Karpenter vs Cluster Autoscaler: which one should you use?
If you're running EKS in production, autoscaling is where most of your cost savings live. Not rightsizing individual pods -- that matters too -- but how quickly and intelligently your cluster adds and removes nodes in response to real workload demand. Get this wrong and you're either paying for idle capacity around the clock or watching deployments sit in Pending while the autoscaler slowly catches up.
We've run both Cluster Autoscaler and Karpenter across production clusters of varying sizes -- from small three-node dev environments to clusters handling hundreds of pods with highly variable traffic patterns. This is an honest comparison based on what we've actually seen, not what the docs promise.

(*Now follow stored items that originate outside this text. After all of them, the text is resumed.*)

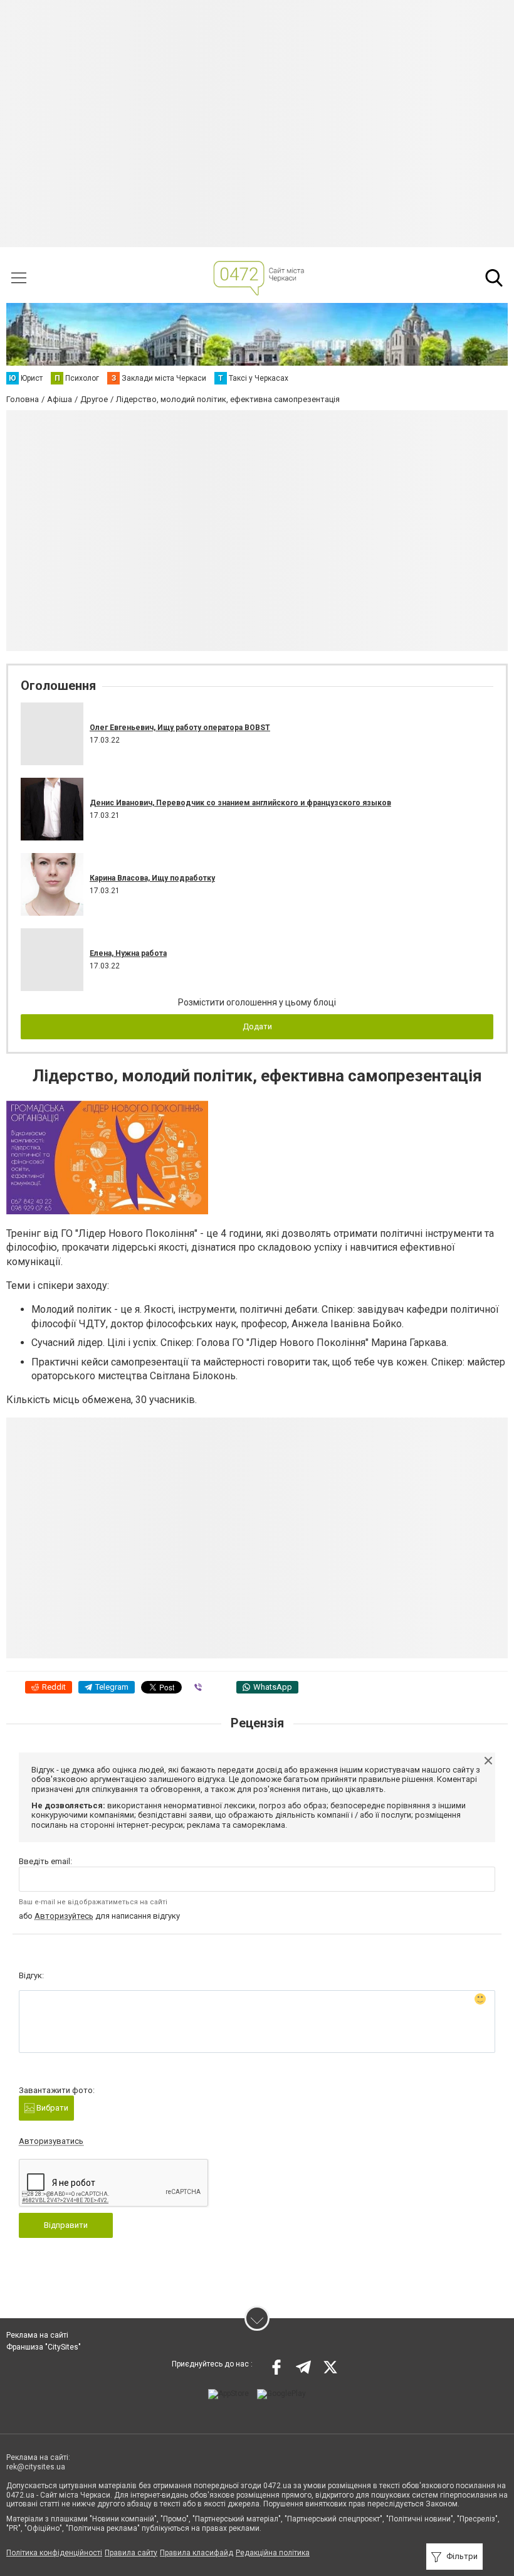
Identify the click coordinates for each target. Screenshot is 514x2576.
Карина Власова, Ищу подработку (152, 878)
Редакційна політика (273, 2552)
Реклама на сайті (37, 2335)
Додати (257, 1026)
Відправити (66, 2225)
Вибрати (51, 2107)
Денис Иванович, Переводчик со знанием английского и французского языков (240, 802)
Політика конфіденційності (54, 2552)
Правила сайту (131, 2552)
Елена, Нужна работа (128, 953)
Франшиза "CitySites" (43, 2347)
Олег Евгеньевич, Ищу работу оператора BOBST (180, 727)
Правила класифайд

Cluster Autoscaler: the incumbent
Cluster Autoscaler (CA) has been the default choice for Kubernetes node autoscaling since long before Karpenter existed. The mental model is straightforward: CA watches for pods that can't be scheduled because there's no node with enough capacity, then scales up an Auto Scaling Group to add nodes. When nodes are underutilized, it drains and terminates them.
The configuration lives primarily in the ASG and the CA deployment itself. You define your node groups with specific instance types, and CA scales those groups up and down within the min/max bounds you've set.
# Cluster Autoscaler Helm values (simplified)
autoDiscovery:
clusterName: my-cluster
tags:
- k8s.io/cluster-autoscaler/enabled
- k8s.io/cluster-autoscaler/my-cluster
extraArgs:
scale-down-delay-after-add: "10m"
scale-down-unneeded-time: "10m"
skip-nodes-with-local-storage: "false"
balance-similar-node-groups: "true"
expander: "least-waste"
Where CA works well
- Maturity and predictability. CA has been around for years. The behavior is well-understood, well-documented, and there are very few surprises. If you configure it correctly, it does exactly what you expect.
- Simple mental model. You define node groups with specific instance types. You know exactly what kind of node will be provisioned. This is valuable in regulated environments where infrastructure changes need to be fully predictable.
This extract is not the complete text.